Johannes Sixt <j6t@xxxxxxxx> writes:

> Am 27.11.18 um 00:31 schrieb Junio C Hamano:
>> Johannes Sixt <j6t@xxxxxxxx> writes:
>>> Am 26.11.18 um 04:04 schrieb Junio C Hamano:
>>> ... this goes too far, IMO. It is the pager's task to decode control
>>> characters.
>>
>> It was tongue-in-cheek suggestion to split a CR into caret-em on our
>> end, but we'd get essentially the same visual effect if we added a
>> rule:
>>
>> 	When producing a colored output (not limited to whitespace
>> 	error coloring of diff output), insert <RESET> before a CR
>> 	that comes immediately before a LF.

This was misspoken a bit.  Let's revise it to

 	When producing a colored output (not limited to whitespace
 	error coloring of diff output) for contents that are not
 	marked as eol=crlf (and other historical means), insert
 	<RESET> before a CR that comes immediately before a LF.

to exempt CR in CRLF sequence that the contents and the user agree
to be part of the end-of-line marker.

> I wouldn't want that to happen for all output (context lines, - lines,
> + lines): I really am not interested to see all the CRs in my CRLF
> files.

So your CRLF files will not give caret-em.

>> And a good thing is that I do not think that new rule is doing any
>> decode of control chars on our end.  We are just producing colored
>> output normally.
>
> But we already have it, as Brian pointed out:
>
>    git diff --ws-error-highlight=old,new
>
> or by setting diff.wsErrorHighlight accordingly.

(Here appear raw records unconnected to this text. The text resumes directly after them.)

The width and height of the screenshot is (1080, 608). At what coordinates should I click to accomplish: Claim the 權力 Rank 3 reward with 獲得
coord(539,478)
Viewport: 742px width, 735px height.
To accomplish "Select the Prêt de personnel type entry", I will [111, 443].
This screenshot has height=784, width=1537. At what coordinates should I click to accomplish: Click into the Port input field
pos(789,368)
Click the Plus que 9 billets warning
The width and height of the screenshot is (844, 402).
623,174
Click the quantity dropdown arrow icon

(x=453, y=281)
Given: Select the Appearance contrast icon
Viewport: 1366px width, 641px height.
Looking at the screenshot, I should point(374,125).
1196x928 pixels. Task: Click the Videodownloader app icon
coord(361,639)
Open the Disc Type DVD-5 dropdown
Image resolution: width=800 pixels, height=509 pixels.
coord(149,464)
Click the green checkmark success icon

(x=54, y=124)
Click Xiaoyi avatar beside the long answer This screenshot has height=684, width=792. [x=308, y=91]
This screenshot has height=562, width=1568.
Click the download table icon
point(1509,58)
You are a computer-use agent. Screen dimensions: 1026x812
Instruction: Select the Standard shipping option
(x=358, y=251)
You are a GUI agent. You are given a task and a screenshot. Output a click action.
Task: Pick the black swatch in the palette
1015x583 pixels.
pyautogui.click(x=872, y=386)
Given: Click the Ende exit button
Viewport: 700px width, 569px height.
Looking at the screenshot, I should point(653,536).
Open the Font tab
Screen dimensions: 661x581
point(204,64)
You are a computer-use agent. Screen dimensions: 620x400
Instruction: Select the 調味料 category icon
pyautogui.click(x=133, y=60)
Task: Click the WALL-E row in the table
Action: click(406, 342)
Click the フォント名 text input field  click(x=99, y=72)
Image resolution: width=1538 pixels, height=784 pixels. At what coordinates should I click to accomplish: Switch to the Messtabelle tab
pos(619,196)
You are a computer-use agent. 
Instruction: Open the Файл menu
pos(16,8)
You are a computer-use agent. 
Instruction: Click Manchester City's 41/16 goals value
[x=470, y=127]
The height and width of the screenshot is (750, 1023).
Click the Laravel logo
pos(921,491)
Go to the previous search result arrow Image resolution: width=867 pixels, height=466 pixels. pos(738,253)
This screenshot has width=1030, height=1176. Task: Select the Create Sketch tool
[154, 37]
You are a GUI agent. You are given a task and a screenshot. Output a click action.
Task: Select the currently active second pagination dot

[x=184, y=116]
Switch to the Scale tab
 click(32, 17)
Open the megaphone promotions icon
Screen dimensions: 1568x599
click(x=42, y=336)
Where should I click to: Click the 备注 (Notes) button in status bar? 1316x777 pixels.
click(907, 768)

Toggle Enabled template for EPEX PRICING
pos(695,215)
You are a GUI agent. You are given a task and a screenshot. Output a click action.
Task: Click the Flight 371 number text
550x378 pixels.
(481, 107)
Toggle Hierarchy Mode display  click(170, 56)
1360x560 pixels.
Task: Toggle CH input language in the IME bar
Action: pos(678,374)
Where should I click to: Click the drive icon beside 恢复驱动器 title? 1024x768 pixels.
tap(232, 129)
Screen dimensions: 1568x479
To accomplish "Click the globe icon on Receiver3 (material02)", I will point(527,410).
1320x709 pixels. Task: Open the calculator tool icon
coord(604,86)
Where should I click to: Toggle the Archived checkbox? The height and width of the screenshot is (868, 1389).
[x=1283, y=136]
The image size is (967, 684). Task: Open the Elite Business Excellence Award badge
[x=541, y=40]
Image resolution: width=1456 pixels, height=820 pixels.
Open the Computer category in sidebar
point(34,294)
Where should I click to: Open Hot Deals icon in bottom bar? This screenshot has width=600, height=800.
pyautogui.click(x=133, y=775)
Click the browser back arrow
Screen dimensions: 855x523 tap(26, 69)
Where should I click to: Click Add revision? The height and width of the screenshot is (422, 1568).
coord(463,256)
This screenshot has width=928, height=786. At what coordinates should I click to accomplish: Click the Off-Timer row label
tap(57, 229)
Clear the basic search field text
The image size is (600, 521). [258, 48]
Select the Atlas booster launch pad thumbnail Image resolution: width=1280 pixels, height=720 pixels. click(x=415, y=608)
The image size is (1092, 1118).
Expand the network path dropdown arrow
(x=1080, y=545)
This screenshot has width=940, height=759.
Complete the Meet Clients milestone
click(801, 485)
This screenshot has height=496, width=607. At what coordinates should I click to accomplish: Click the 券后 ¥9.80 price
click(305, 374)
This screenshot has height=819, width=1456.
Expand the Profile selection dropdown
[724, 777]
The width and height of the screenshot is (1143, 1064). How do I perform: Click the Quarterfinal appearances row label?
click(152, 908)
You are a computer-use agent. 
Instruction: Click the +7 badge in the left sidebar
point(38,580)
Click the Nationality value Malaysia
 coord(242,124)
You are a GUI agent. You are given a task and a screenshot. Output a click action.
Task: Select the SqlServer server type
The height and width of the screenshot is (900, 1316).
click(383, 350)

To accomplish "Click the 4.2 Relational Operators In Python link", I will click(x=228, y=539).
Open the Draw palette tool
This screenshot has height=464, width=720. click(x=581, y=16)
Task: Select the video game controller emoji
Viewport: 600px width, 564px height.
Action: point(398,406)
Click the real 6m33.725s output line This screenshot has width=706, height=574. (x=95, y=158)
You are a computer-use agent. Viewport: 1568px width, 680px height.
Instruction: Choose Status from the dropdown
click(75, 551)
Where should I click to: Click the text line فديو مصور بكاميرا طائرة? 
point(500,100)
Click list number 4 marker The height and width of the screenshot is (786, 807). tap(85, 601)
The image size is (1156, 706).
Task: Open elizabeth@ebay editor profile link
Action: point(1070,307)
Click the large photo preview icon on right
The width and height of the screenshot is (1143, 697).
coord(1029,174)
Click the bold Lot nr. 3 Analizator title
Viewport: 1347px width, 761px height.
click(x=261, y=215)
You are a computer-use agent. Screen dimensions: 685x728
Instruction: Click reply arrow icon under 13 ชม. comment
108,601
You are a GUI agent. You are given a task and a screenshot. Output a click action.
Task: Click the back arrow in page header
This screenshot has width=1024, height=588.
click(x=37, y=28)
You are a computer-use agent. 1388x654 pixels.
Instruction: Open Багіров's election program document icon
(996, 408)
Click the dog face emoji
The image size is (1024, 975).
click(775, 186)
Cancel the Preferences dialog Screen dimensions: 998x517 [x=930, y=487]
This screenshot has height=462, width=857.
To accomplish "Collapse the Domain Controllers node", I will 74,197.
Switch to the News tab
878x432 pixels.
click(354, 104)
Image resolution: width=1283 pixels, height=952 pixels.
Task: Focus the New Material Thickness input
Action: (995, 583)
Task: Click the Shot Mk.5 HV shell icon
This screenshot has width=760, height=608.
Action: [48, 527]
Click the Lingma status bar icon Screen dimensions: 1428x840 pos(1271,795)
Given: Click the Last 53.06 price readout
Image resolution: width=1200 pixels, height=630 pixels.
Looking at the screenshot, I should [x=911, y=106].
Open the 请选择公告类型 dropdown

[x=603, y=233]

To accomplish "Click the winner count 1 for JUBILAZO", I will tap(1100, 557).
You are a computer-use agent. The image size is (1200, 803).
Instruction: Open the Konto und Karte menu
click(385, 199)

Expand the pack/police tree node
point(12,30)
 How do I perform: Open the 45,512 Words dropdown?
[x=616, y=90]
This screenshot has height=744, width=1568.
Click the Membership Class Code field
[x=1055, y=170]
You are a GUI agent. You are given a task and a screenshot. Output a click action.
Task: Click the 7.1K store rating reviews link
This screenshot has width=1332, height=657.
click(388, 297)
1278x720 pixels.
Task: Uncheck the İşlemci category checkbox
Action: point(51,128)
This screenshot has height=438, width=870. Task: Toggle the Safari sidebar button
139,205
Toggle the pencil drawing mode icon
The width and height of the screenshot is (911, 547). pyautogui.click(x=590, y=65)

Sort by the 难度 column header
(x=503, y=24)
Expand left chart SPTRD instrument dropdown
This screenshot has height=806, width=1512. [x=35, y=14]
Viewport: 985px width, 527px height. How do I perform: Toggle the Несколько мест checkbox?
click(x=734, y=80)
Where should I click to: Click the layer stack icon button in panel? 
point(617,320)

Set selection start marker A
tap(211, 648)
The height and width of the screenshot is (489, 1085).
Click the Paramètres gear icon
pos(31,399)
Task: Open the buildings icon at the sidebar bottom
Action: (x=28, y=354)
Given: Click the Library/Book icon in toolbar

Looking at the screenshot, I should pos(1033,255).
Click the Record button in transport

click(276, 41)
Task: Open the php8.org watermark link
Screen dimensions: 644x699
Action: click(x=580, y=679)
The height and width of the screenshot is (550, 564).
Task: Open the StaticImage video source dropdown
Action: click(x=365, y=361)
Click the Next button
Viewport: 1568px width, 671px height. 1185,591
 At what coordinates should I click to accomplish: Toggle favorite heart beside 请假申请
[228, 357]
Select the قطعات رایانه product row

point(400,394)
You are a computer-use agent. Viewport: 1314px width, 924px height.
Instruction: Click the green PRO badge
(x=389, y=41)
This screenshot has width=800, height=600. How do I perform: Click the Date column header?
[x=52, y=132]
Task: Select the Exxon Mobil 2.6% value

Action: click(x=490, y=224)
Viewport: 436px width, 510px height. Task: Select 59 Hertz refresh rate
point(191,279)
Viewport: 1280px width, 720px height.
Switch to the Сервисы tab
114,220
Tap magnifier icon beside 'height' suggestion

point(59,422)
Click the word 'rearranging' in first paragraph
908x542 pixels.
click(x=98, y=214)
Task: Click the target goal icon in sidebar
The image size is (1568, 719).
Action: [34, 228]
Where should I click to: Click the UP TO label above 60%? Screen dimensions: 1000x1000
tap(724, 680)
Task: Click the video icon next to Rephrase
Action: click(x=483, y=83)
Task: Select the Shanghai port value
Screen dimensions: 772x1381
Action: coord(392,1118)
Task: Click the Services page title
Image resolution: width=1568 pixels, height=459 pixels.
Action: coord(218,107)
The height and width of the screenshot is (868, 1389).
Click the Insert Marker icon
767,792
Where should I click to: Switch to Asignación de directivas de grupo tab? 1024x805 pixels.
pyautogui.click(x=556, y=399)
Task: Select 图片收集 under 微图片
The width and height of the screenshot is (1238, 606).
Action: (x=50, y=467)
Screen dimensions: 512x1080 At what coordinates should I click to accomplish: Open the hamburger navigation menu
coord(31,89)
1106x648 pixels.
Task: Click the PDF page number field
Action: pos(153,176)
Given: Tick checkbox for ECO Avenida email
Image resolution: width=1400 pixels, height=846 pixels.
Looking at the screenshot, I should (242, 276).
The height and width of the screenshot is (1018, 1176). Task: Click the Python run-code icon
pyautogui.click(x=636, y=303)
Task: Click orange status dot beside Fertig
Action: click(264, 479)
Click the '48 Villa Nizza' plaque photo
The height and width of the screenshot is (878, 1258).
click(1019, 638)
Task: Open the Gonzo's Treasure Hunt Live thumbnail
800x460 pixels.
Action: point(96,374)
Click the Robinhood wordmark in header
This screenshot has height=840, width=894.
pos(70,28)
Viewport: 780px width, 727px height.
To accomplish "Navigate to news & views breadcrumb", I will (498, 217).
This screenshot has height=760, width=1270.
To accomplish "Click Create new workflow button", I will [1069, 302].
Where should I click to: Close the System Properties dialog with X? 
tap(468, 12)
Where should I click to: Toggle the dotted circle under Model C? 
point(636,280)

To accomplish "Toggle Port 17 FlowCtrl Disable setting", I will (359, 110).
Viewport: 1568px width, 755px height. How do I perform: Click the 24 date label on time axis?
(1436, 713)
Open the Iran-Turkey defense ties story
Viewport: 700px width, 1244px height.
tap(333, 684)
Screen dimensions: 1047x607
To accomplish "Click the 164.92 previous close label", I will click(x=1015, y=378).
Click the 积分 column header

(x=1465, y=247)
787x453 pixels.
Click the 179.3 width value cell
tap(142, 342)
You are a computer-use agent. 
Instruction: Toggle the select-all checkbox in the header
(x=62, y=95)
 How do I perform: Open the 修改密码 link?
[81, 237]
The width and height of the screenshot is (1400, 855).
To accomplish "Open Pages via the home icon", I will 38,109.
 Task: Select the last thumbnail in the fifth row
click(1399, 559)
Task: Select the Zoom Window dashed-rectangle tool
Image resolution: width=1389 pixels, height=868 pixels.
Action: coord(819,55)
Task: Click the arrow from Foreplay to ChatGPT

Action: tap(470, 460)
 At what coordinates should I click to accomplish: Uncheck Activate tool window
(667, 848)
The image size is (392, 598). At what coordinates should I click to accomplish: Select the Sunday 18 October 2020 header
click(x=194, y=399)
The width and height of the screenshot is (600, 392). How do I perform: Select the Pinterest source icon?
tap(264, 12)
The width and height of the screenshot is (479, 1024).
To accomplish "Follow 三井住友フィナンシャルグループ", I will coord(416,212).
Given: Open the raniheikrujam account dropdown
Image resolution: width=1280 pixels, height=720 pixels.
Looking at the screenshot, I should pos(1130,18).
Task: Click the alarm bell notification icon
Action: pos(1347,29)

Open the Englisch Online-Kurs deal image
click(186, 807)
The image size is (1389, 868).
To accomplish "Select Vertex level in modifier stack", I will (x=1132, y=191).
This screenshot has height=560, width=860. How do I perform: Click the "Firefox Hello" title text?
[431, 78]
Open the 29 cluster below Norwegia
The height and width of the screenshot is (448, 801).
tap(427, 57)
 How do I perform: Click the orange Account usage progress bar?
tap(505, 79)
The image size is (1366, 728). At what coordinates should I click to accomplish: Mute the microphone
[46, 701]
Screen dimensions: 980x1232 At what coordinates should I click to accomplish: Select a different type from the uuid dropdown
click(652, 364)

Not really.  If the context lines end with CRLF and the material is
not CRLF, I do not think CR at the end of them should be highlighted
as whitespace errors (as we tell to detect errors on "old" and "new"
lines), but I think we still should make an effort to help them be
visible to the users.  Otherwise, next Frank will come and complain
after seeing

	-something
	 some common thing
	+something_new^M

With the suggested change, you can distinguish the following two
(and use your imagination that there are many "some common thing"
lines), which would help the user guide if the file should be marked
as CRLF file, or the contents mistakenly has some lines that end
with CRLF by mistake.  The corrective action between the two cases
would vastly be different.

	-something^M          	-something          
	 some common thing^M  	 some common thing
	 some common thing^M  	 some common thing
	 some common thing^M  	 some common thing
	+something_new^M      	+something_new^M      

Without, both would look like the RHS of the illustration, and with
the "highlight both", you'd only get an extra caret-em on the
removed line, and need to judge without the help from common context
lines.

Besides, --ws-error-highlight shows all whitespace errors, and
showing CR as caret-em is mere side effect of the interaction
between its coloring and the pager.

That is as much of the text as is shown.